抜粋 >>
++++++++++++++++++++

自己啓発本という位置づけにあたる本書ですが、経営者・リーダーが備えておくべき性質が満載です。もちろん、人の上に立つ人だけが読む本ではなくて、心を豊かにしたいと思う人にお薦めできる本です。

たまには、こういった本を読んで自分の中の気を高める必要があると思います。200ページくらいの薄い本ですので、さっと読めてしまいます。心が病んできたと感じたときに読んでみるといいと思います。かなりお薦めです。

孔子とドラッカー おぼえがき 目次

孔子とドラッカー おぼえがき

マネジメントとは

マネジメントとは、人に関わるものである。その機能は、人が共同して成果をあげることを可能とし、強みを発揮させ、弱みを無意味なものにすることである。これが組織の目的だ。また、マネジメントとは、ニーズと機会の変化に応じて、組織とそこに働く者を成長させるべきものである。

「はじめに」より

無限のマネジメント おぼえがき

愛と思いやりこそがすべての基本。経営とは、人を動かすことに他ならない。人には、思いやりを持って接すること。

++++++++++++++++++++

提供レコード >>

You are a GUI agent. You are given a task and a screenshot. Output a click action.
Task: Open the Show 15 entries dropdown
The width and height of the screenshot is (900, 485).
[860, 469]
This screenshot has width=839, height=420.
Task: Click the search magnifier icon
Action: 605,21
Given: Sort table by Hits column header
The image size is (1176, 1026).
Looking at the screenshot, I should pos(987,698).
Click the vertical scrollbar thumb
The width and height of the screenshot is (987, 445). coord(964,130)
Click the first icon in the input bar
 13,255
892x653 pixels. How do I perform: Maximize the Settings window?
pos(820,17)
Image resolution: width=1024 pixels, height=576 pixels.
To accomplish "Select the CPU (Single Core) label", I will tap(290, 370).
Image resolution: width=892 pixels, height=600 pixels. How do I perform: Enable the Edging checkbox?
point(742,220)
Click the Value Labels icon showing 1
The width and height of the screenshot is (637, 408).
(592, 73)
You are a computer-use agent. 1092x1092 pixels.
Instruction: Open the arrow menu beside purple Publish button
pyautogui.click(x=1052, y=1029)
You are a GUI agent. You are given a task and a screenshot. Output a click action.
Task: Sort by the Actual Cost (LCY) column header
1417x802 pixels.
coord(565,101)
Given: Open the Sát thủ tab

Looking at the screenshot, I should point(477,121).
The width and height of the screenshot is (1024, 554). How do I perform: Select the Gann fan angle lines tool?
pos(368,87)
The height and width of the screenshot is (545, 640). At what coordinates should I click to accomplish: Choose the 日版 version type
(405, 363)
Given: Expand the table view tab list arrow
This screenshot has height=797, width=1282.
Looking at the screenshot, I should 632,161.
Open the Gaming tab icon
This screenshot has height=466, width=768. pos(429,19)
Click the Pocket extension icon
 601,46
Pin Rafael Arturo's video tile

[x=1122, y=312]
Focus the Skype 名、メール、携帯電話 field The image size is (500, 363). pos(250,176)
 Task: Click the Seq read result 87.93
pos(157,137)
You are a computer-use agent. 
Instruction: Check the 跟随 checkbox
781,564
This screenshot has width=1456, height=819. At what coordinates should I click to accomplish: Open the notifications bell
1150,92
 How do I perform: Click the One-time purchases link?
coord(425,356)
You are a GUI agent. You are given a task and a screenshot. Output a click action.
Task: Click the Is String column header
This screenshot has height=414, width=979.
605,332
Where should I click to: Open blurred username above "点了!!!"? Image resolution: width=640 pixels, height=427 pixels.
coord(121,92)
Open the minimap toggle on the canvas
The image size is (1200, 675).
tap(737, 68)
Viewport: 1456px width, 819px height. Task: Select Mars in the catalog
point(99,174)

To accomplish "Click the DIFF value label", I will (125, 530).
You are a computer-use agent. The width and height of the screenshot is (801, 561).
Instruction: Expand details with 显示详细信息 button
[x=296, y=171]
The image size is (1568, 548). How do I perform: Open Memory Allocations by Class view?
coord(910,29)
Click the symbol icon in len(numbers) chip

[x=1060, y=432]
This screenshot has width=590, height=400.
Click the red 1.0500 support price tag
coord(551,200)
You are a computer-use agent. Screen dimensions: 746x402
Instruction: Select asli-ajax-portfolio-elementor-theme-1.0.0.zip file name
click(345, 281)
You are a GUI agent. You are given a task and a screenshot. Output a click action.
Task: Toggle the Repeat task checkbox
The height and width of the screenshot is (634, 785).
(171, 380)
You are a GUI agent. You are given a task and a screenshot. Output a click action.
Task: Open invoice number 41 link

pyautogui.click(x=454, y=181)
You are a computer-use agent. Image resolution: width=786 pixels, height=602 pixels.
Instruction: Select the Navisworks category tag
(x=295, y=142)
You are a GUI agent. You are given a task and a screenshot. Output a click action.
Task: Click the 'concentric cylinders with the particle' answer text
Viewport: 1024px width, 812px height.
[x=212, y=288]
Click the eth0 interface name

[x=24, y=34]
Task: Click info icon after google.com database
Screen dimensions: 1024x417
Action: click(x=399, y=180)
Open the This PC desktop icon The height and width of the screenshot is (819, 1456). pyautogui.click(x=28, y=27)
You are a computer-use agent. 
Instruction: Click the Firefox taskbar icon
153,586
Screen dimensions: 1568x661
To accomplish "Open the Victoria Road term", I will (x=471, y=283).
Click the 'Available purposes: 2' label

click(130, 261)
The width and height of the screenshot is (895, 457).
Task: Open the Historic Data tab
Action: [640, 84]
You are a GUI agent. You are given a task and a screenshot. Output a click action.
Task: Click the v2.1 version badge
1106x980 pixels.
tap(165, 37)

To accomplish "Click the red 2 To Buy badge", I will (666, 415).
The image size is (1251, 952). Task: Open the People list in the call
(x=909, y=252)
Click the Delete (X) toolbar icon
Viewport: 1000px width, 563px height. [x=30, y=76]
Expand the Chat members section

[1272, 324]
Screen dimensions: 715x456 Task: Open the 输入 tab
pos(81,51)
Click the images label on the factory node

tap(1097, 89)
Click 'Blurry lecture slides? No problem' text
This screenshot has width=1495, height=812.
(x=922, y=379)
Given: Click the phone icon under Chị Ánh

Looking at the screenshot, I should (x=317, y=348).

++++++++++++++++++++

作業内容 >>
1. レコードの冒頭から「Action: 605,21」を含む行までを、両端の行も含めて一字一句変えずに再掲してください。
2. 孔子とドラッカーの覚え書きを扱った抜粋の最後の文の後から、続きを書き進めてください。
抜粋とレコードの出典はそれぞれ異なります。

解答一覧 >>
1.
You are a GUI agent. You are given a task and a screenshot. Output a click action.
Task: Open the Show 15 entries dropdown
The width and height of the screenshot is (900, 485).
[860, 469]
This screenshot has width=839, height=420.
Task: Click the search magnifier icon
Action: 605,21

2.
リーダーというものは、仁を重んじながらも、公正さと義で物事を計ることも大切である。むやみに慈愛に心を奪われてしまってはならない。

目的は何なのか?それを何のために行うのか?大義名分を持たないものは、功利に走ってしまい、失敗や災いにあう。

「礼」とはすなわち「人間尊重」のこと。人であるゆえに礼を行う。礼は「人の道」である。

吾(われ)によって汝(なんじ)を礼す。汝によって吾を礼す。

 「智」とは、知識のことではない。智慧(ちえ)のことである。智慧とは、「悟る」ということで、「それが何であるか」を感じることである。

およそ人ならば誰に対しても心の中心から、つまり誠から接しなければならない

忠は、人に尽くすもの。経営者たるもの(もちろん、経営者以外の人も)、お客様、株主、取引先、社員、社員の家族、自分の家族、自分にかかわりのある人、すべての人に忠を持って接しなければならない。

信じること。自信をもつこと。信念をもて。まず信じてみる。本物を信じ続けることは欺かれることはない。それが自分にとっての本物なのだから。確固たる信念。それが必要だ。

余の辞書に不可能という文字はない 「ナポレオンのことば」

「孝」とは、連続のことである。教えや学びを継承していくことが重要なこと。

重要なことは、会社とは血液で継承するのではないということだ。思想で継承すべきものである。創業者の精神や考え方をよく学んで理解すれば、血のつながりなどなくても後継者になりうる。

「志」は夢とは違う。夢は私、志は公。心のベクトルを公に向けることを志を立てるという。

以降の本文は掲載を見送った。